Thanks to the urging of my friend Brian who has an excellent blog called Pilgrim Without a Shrine, I finally made it up to Wadi al-Seer a few days ago. The spring weather was just beautiful with an achingly blue sky and a few puffy clouds scuttling lazily across. Thanks to the recent rains the grass and vegetation was breathtaking! So much green! I had quite forgotten how much I love the green of nature back in Alabama.
The drive up from Amman was pleasant enough, but once we left the highway it was stunning! We traveled several kilometers along a one lane track with grass growing in the middle. Along both sides were the ever-present stone walls separating fields and grazing areas. The grass was thick and lush and the sheep and goats were visibly enjoying the sweet taste. At last we arrived at the castle, Qasr Iraq al-Amir.

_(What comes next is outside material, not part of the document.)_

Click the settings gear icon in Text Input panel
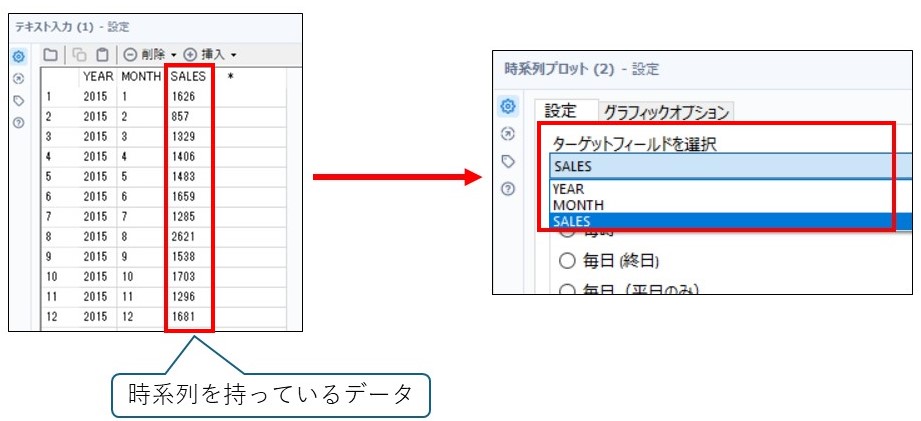Image resolution: width=921 pixels, height=421 pixels. [18, 57]
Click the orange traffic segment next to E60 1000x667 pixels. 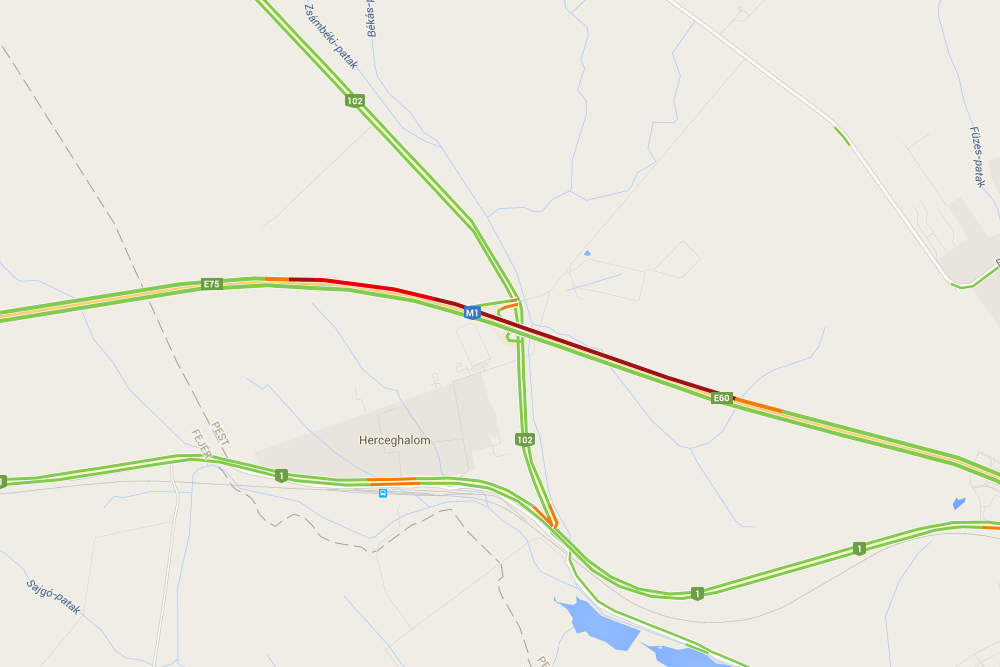(758, 406)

This castle was built by Hyrcanus, a member of the locally powerful Tobiad dynasty in 2nd century BCE following his expulsion from Jerusalem.
The historian Josephus described it in his Antiquities XII, 230 as a strong fortress constructed entirely of white marble up to the roof, with beasts of gigantic size carved on it. He reported that it was called Tyros (Greek; mountain, or rock) which translates to Seer in Arabic. So, it is from this name that the local valley gets its name...Wadi al-Seer.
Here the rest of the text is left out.